Над ветхими листами испытываешь иногда мгновенные и странные чувства: как будто освобождения от забвения, от забвения смерти, и кажется, что касаешься той самой книжки, которой уже касался век или два назад, вот только вспомнить еще что-то, какую-то мелочь, подробность – и тогда вспомнишь всего себя, огромно, полно, во всей страшной живости, каким был два века назад.

Правда, такой крошечной подробности, какой-то последней мелочи, никогда и не вспомнить… Вот я держу перед собою «Достопамя в Европе», под лампой листы ярко освещены, и вижу я сквозь буквы «т», похожие на перевернутые «ш», стриженные в скобку волосы типографских мастеров, прихваченные ремешками. Я вижу у окна дубовые ящики, полные свинцовых букв, старинные типографские кассы. Над ящиками свешиваются плошки, в которых горит масло. Уже ночь.

Я вижу себя в старинной московской типографии. Мастера бесшумно ступают по половицам босыми ногами. Вот один в пестрядевых портках и кожаном фартуке надевает у дверей архалук. Там, на табурете, стоит жбан с квасом. Такая тишина в типографии, что слышно как пощелкивают свинцовые буквы, отбрасываемые наборщиками в кассы, и как трещит масло в плошках.

– Эй, малый, подай сюда кофею, – слышу я крепкий, приятный голос с хрипцой.

Я узнаю, – это голос Николая Ивановича Новикова, вольного московского типографщика.

Николай Иванович сидит в чуланце за дощатой перегородкой. Зеленая кожа его кресел истерта, обтрепалась. Его ноги в козловых башмаках покоятся на кожаной подушке. Николай Иванович в коричневом кафтане с перламутровыми пуговицами. Одна пуговка на камзоле наполовину обломана. Белый шелковый шарф скрутился на полной шее Новикова в жгуток.

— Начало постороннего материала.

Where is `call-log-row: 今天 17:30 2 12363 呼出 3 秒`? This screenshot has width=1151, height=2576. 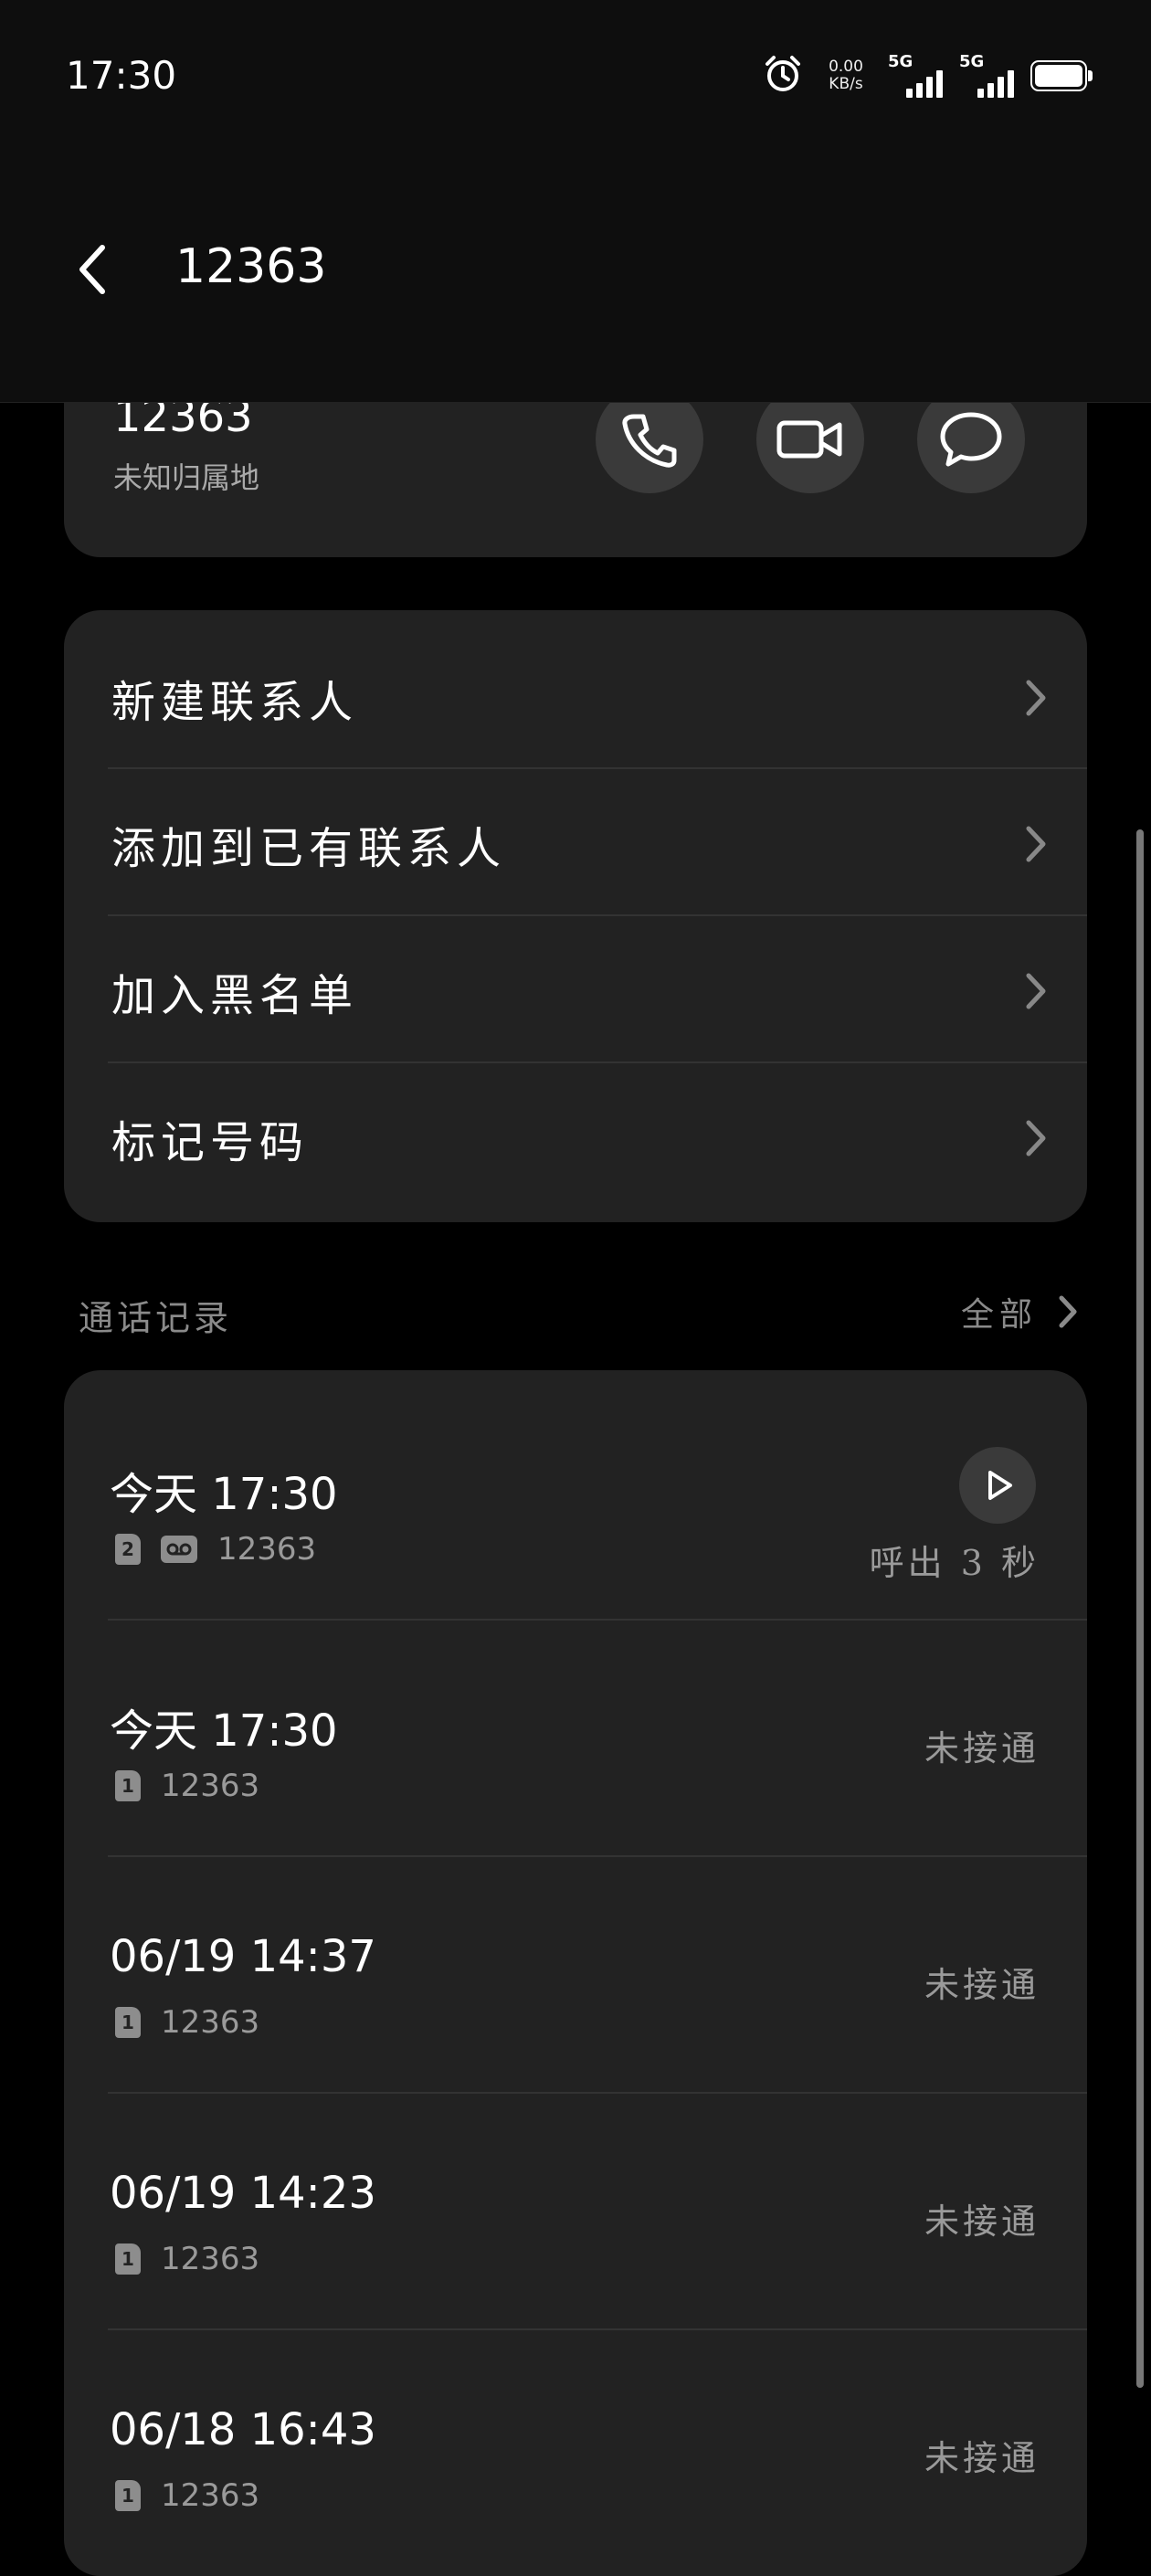
call-log-row: 今天 17:30 2 12363 呼出 3 秒 is located at coordinates (576, 1501).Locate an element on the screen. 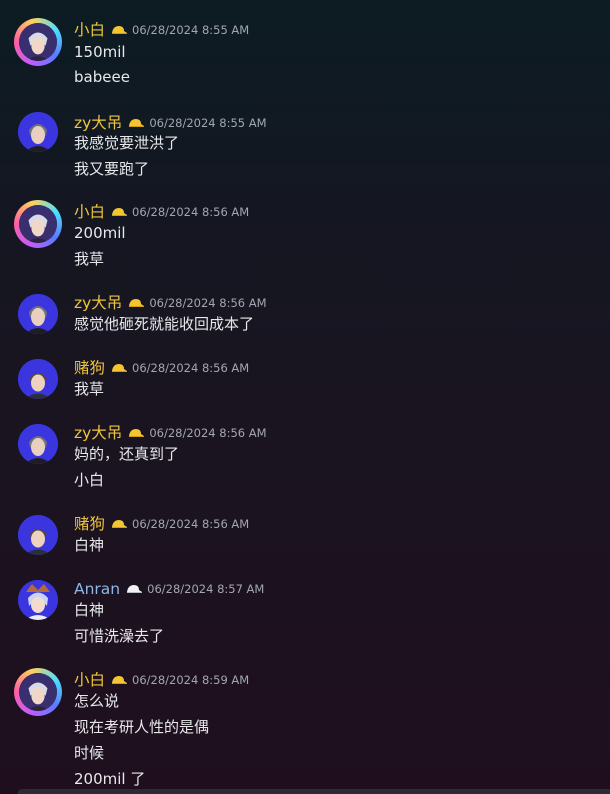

На его столе вороха бумаг, книги, песочница. На горке книг днищем вверх черная треуголка Новикова, в ней его желтоватые смятые перчатки с раструбами и глиняная трубка.

Курчавое гусиное перо скрипит и быстро летает по листам: Новиков сам правит корректуру. Вот он повел от буквы «у» хвостик на поля, с завитком, там выправил «ерика», там завитушку у «яти». Я вижу, что его белый крупный палец с агатовым перстнем испачкан чернилами. Из-под коричневого рукава видна кружевная, слегка порванная манжетка Николая Ивановича.

Такая радость, что я снова здесь, – я заснул в типографии, и мне снился смутный сон о какой-то дальней и тяжелой жизни, но вот я пробудился, в свои времена, среди своих, и вот вижу моего учителя, может статься, благодетеля, высокого кавалера Розы и Креста, вольного типографщика и мартиниста московского Николая Ивановича, вижу его покатый, широко открытый лоб, его добродушно нависшие веки, его крупные и блестящие карие глаза. Левый глаз у Николая Ивановича помаргивает…

В чулане горит в шандале свеча. К свече склонился кто-то с книгой. Я вижу спину в голубом кафтане с золотым позументом. Я хорошо знаю эту плотную голубую спину с продольно наморщенной складкой, и эту треуголку, и эту трость под мышкой. Я знаю пудреную голову с лучащимися над свечой буклями, и косицу в черном шелковом кошельке: Иван Владимирович Лопухин рассматривает некую книжицу в чулане Николая Ивановича.